TASK INSTRUCTIONS.
(1) Answer these questions about the internet security passage:
(a) What are millions of people tired of hearing?
(b) Where does the passage say Santa's Toys are actually returned?
(c) How will readers be in the long run, according to the passage?
(2) Rewrite everything in the internet security passage from "Let’s dispel some" down to "the long run.", replacing "falsehoods" with "myths".

EXTRACTED TEXT.

=== Begin Enclosure ===

Are you tired of hearing all the hoopla about “browser safety” and “online security”?  Well, you’re not alone.  Millions of people just like you are tired of hearing all the warnings.  In Fact, most likely, right after they installed their Anti-Virus and saw the little icon down in the corner working and ‘doing it’s thing’, they started tuning out all the warnings and notifications that bombard their inbox every day.

Ah, the euphoria of browsing in a soft, cottony ‘web’ of denial!  We all would like to believe that we can point, click, and browse without regards for the consequences throughout the infinite open space that is the internet. But just like the time you learned that Santa’s Toys are actually returned to Wal-Mart, tough love must be imposed sooner or later. So why not now?

Let’s dispel some of those internet security lies that you’ve come to believe over the years. The following falsehoods may be hard to process at first, but you’ll be better off in the long run.

=== End Enclosure ===

LISTED ENTRIES.
=== Begin Enclosure ===

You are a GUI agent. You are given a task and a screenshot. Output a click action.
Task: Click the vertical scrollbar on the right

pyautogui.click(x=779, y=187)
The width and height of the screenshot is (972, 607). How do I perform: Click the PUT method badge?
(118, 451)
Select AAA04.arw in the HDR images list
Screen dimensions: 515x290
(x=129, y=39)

=== End Enclosure ===
=== Begin Enclosure ===

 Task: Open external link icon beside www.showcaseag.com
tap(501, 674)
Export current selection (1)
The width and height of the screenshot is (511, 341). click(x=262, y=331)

=== End Enclosure ===
=== Begin Enclosure ===

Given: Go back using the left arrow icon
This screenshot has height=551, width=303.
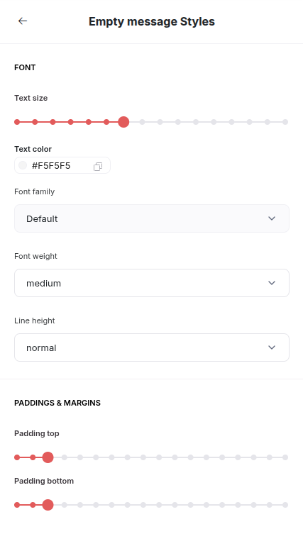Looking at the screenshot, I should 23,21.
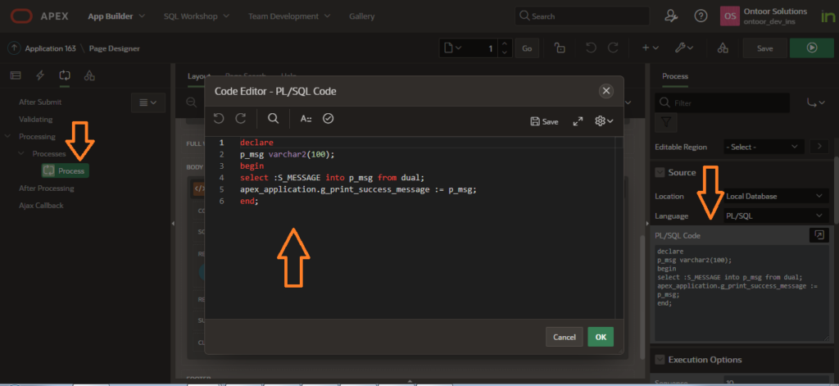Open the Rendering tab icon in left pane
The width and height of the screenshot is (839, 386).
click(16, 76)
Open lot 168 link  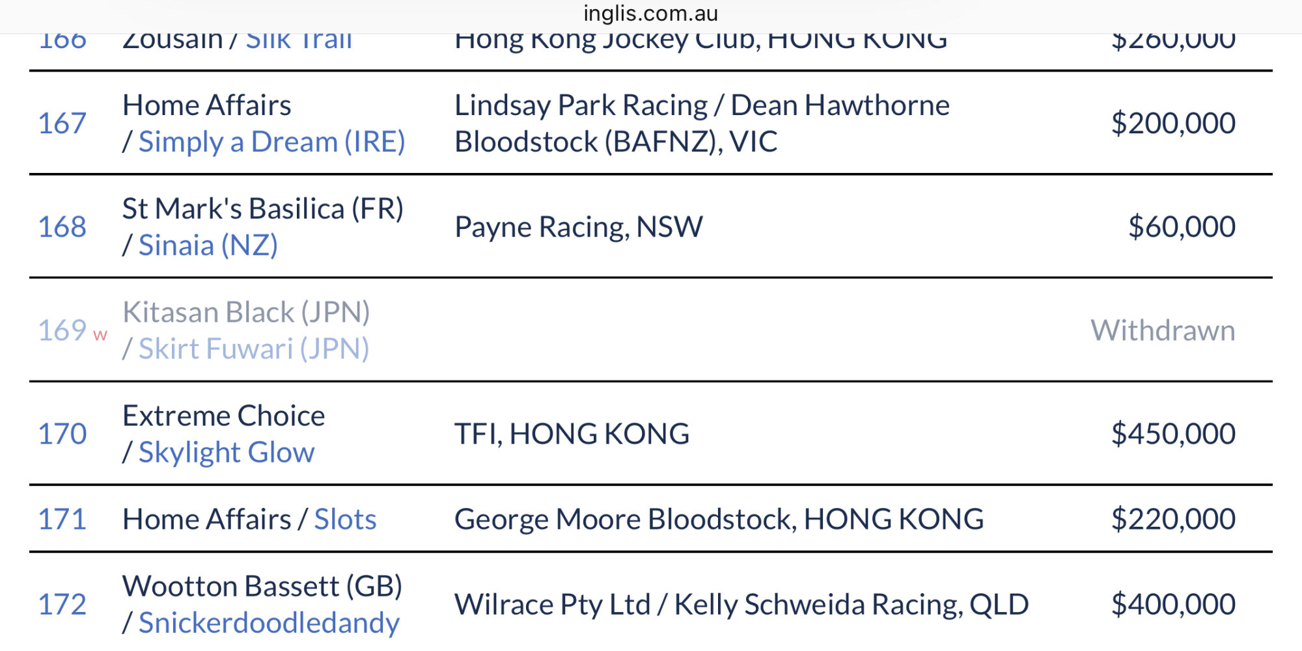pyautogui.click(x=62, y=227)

=== End Enclosure ===

SOLUTIONS FOR EACH TASK.
(1)
(a) All the warnings
(b) To Wal-Mart
(c) Better off

(2)
Let’s dispel some of those internet security lies that you’ve come to believe over the years. The following myths may be hard to process at first, but you’ll be better off in the long run.